**Required action**
Write out again the lines from the line with "The width and height of the screenshot is (861, 504)." up to and including the line with "Task: Click the Kick 1 button", exactly as they stand below, and skip any picture.

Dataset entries
************
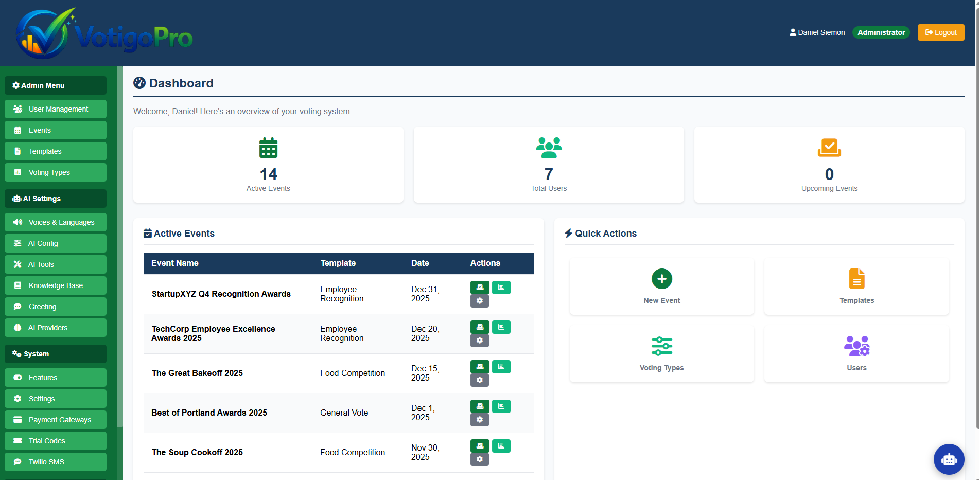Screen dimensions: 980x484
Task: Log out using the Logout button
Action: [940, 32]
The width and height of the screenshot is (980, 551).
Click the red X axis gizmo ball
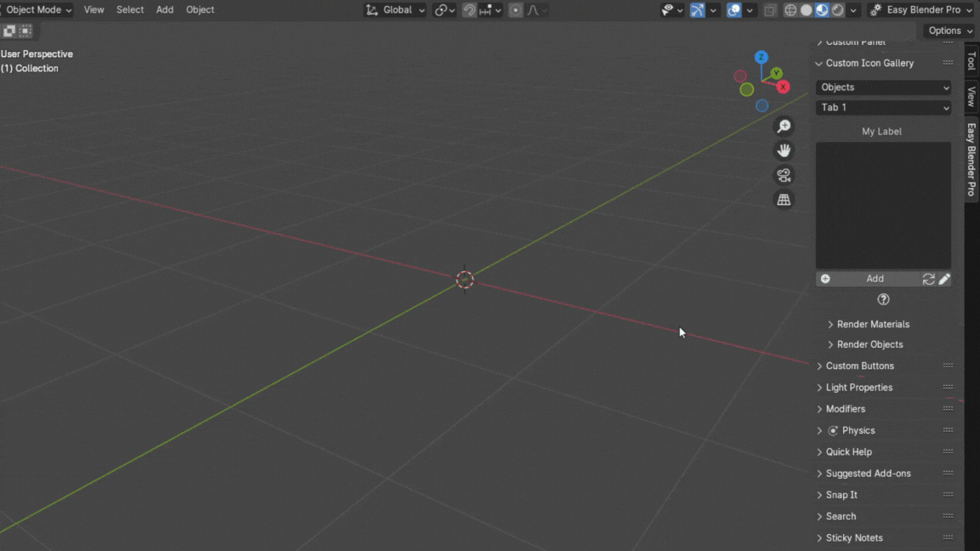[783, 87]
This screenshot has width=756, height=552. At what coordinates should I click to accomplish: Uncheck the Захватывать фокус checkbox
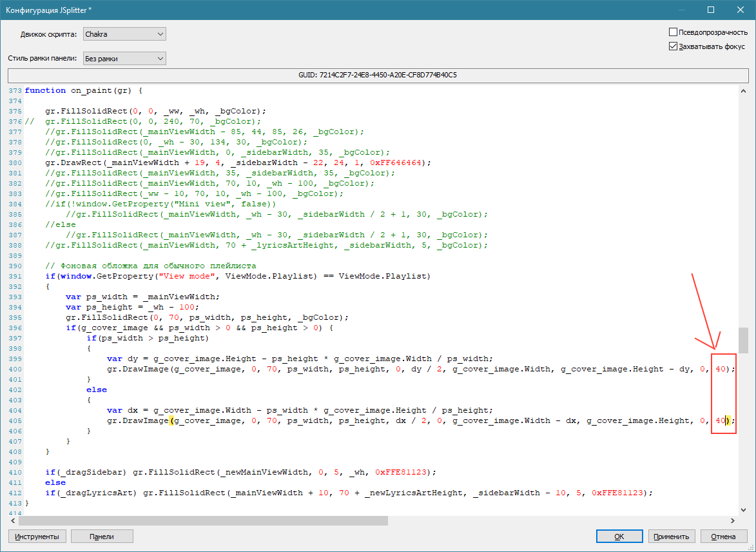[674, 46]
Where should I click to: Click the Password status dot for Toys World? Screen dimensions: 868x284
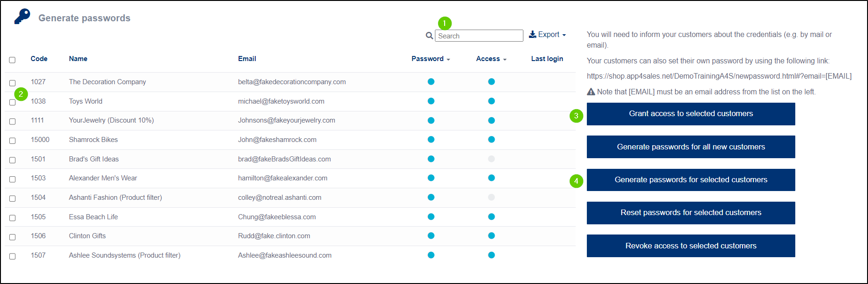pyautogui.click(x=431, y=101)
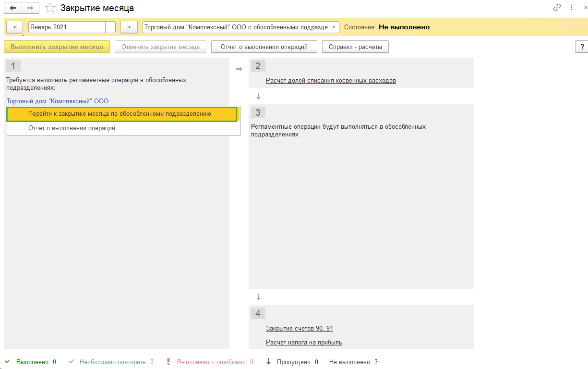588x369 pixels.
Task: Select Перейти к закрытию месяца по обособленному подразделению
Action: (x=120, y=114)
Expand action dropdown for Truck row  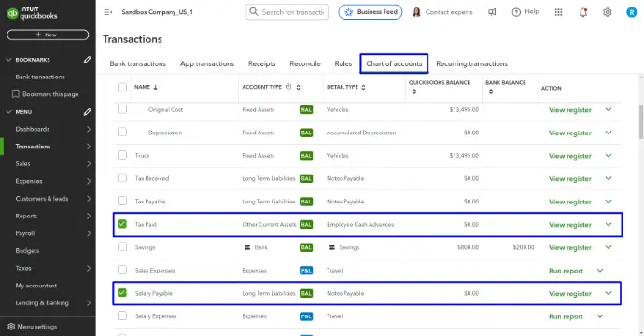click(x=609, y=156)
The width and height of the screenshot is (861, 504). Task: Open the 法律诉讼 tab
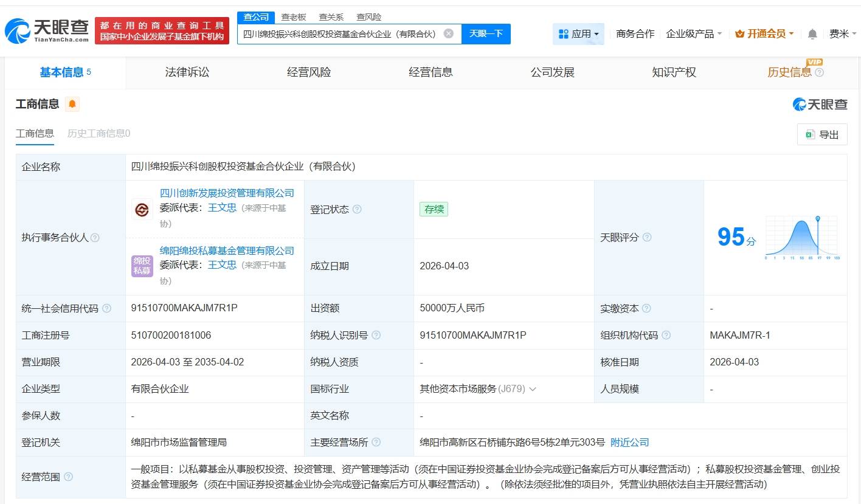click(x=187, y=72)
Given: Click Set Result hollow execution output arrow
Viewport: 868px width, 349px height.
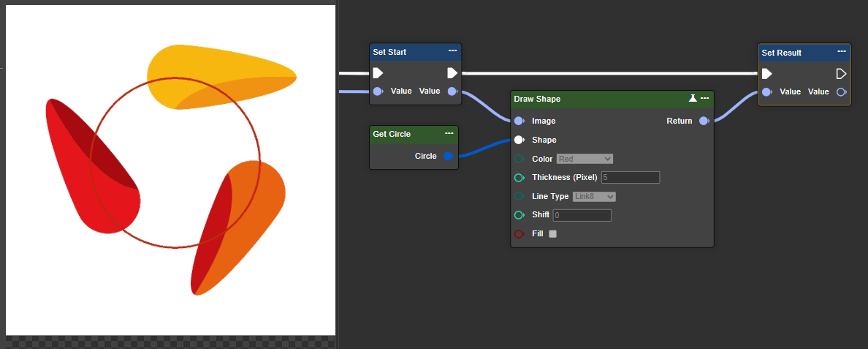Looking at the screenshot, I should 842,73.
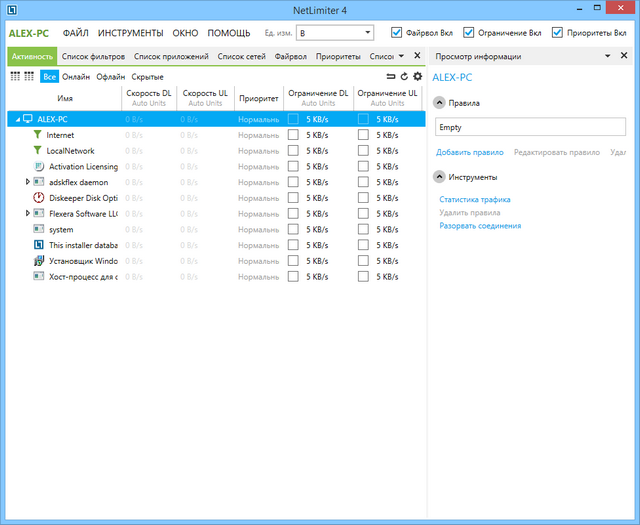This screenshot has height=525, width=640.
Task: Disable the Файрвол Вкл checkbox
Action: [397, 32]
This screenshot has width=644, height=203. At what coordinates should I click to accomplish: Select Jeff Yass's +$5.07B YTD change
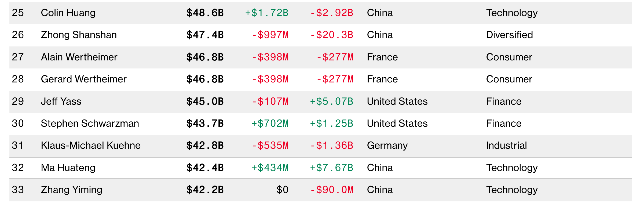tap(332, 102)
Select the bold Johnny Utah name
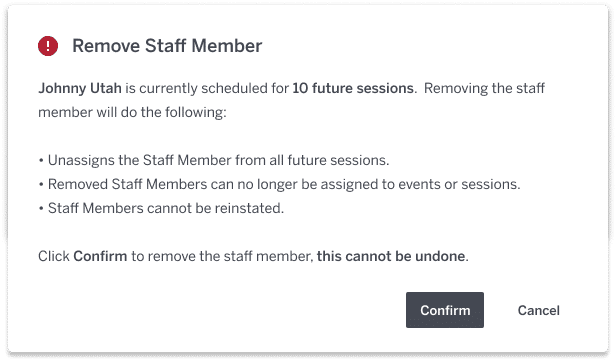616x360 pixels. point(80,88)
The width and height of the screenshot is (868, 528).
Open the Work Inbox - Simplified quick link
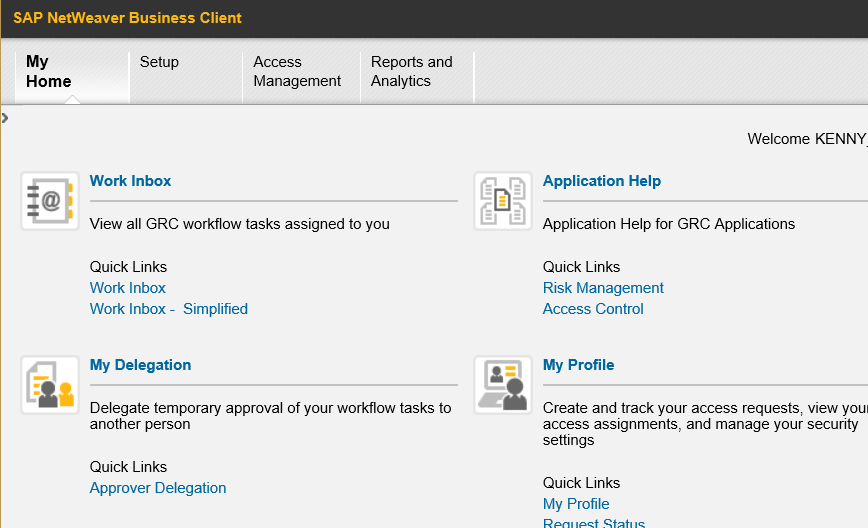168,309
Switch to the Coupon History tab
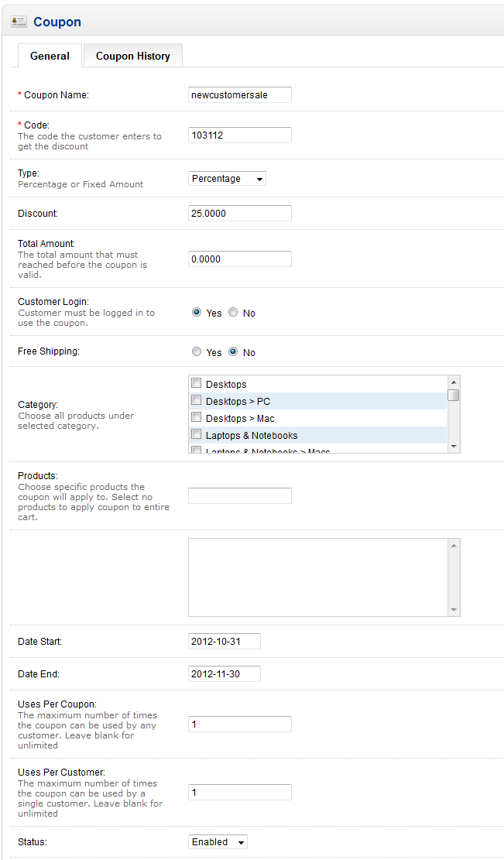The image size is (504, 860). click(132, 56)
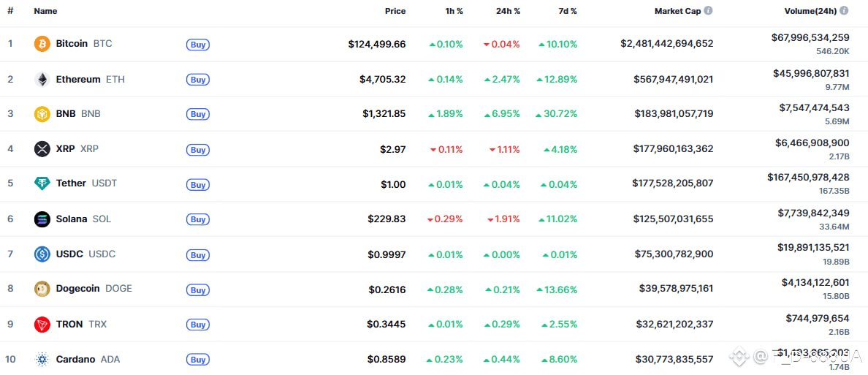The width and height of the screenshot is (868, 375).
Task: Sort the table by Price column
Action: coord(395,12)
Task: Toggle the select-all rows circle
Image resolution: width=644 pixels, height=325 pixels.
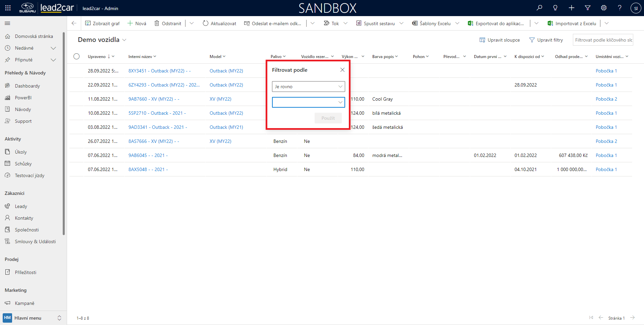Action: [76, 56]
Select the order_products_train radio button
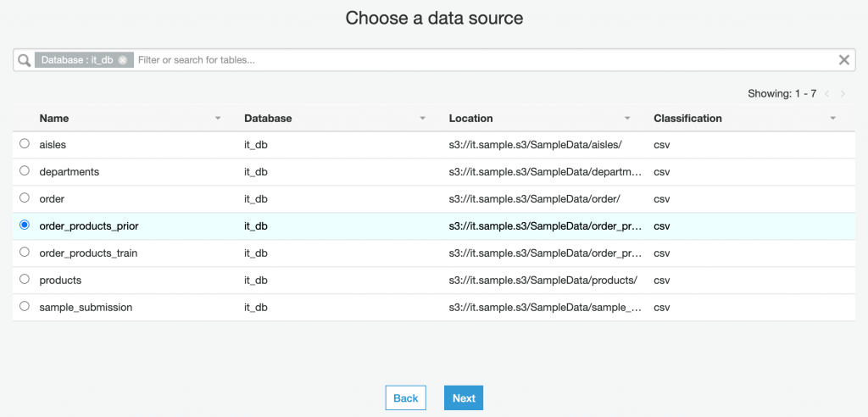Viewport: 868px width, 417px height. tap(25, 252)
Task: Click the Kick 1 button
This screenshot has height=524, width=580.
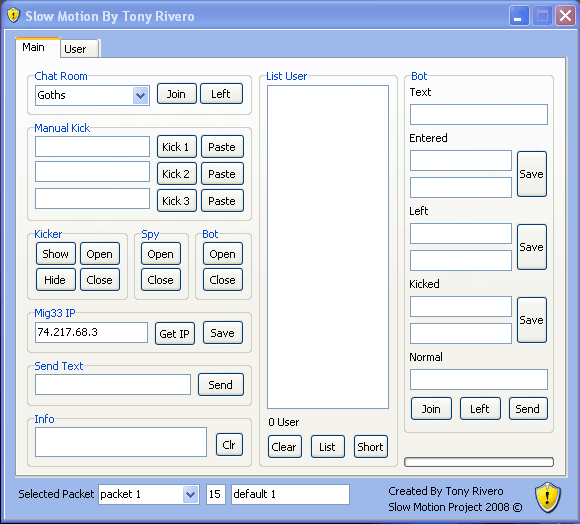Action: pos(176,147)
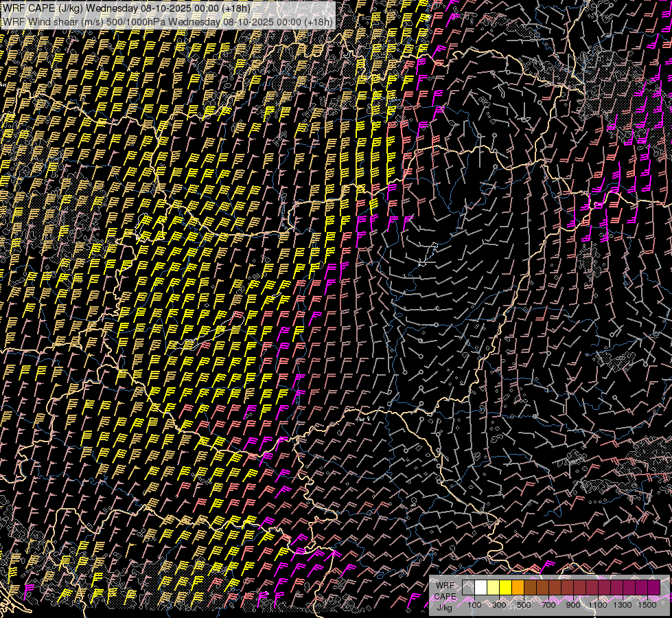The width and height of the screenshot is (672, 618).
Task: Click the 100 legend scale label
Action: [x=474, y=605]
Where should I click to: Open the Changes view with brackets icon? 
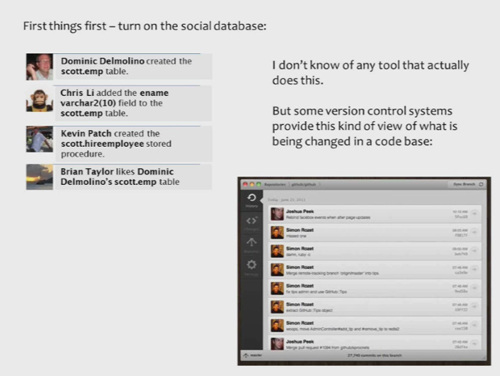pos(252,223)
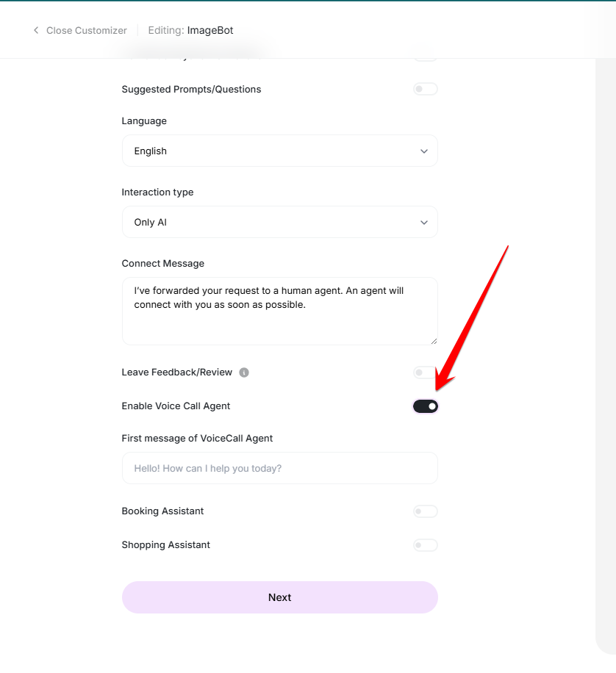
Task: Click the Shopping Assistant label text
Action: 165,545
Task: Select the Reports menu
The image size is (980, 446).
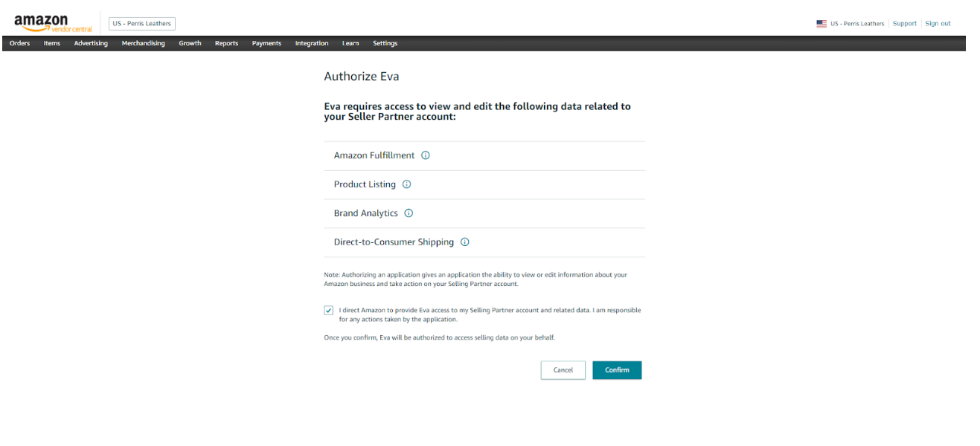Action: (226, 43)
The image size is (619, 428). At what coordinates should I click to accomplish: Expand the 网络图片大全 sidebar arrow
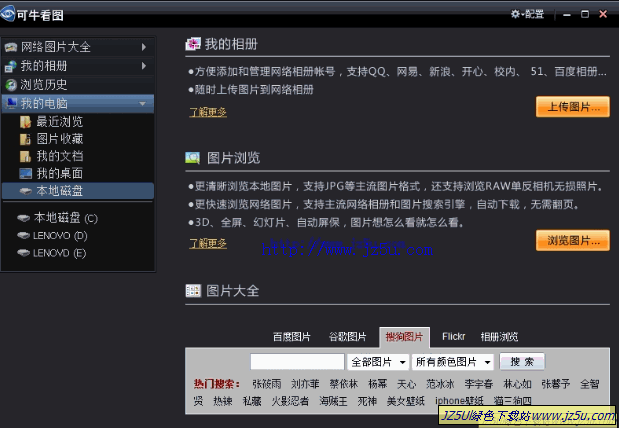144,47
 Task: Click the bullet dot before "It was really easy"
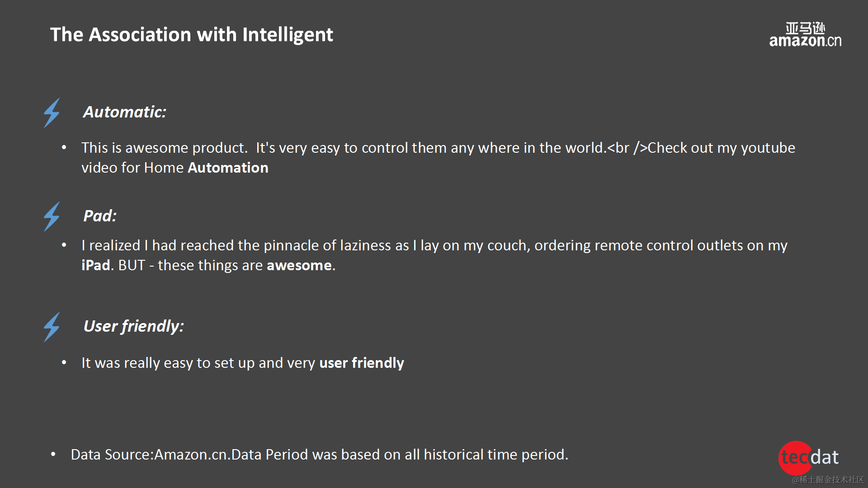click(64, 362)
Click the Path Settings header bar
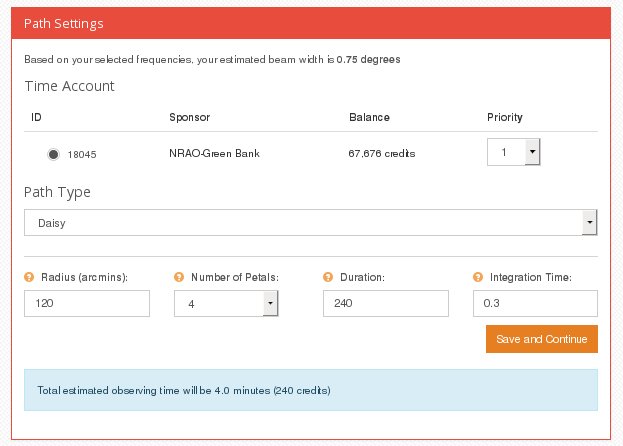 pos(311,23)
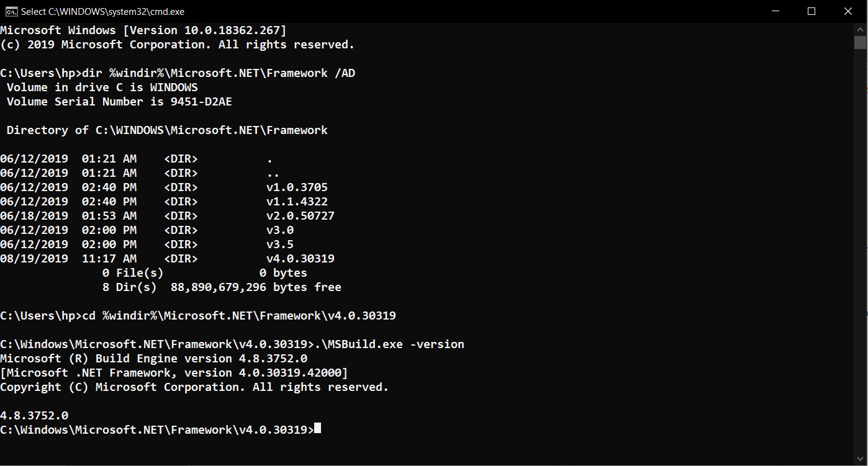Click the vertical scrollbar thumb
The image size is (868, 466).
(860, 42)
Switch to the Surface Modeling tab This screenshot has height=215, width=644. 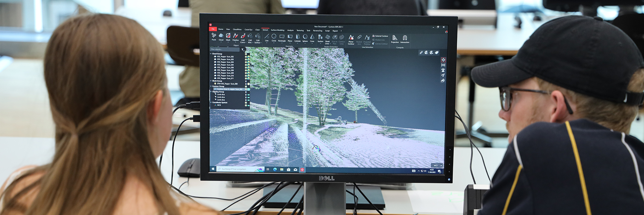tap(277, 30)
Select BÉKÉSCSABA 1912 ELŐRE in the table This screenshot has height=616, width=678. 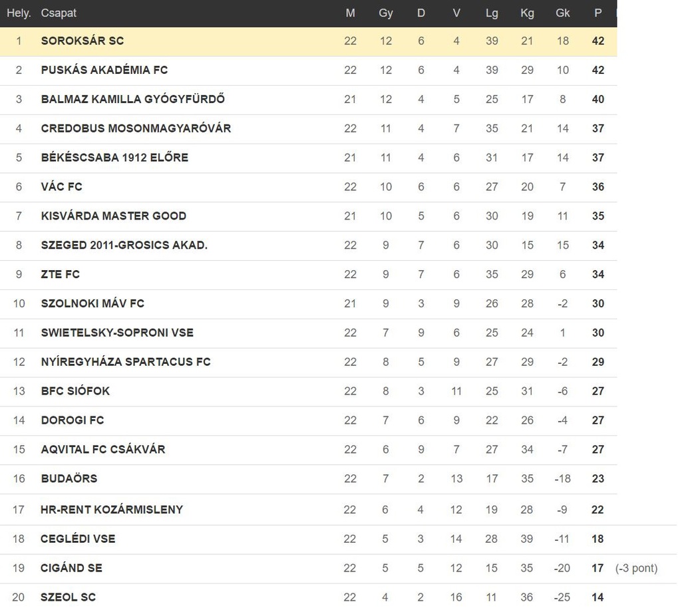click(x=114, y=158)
************
**Result below**
The width and height of the screenshot is (861, 504). Task: Open the 法律诉讼 tab
click(x=187, y=72)
Given: Click Set Result hollow execution output arrow
Viewport: 868px width, 349px height.
Looking at the screenshot, I should 842,73.
This screenshot has height=525, width=640.
Task: Disable the Файрвол Вкл checkbox
Action: [397, 32]
This screenshot has width=644, height=203. At what coordinates should I click to accomplish: Select Jeff Yass's +$5.07B YTD change
tap(332, 102)
Select the bold Johnny Utah name
616x360 pixels. point(80,88)
The width and height of the screenshot is (868, 528).
Open the Work Inbox - Simplified quick link
168,309
Switch to the Coupon History tab
The image size is (504, 860). click(132, 56)
The width and height of the screenshot is (868, 375).
Task: Sort the table by Price column
Action: coord(395,12)
Task: Toggle the select-all rows circle
Image resolution: width=644 pixels, height=325 pixels.
Action: [76, 56]
Select the order_products_train radio button
Viewport: 868px width, 417px height. tap(25, 252)
Task: Click the Kick 1 button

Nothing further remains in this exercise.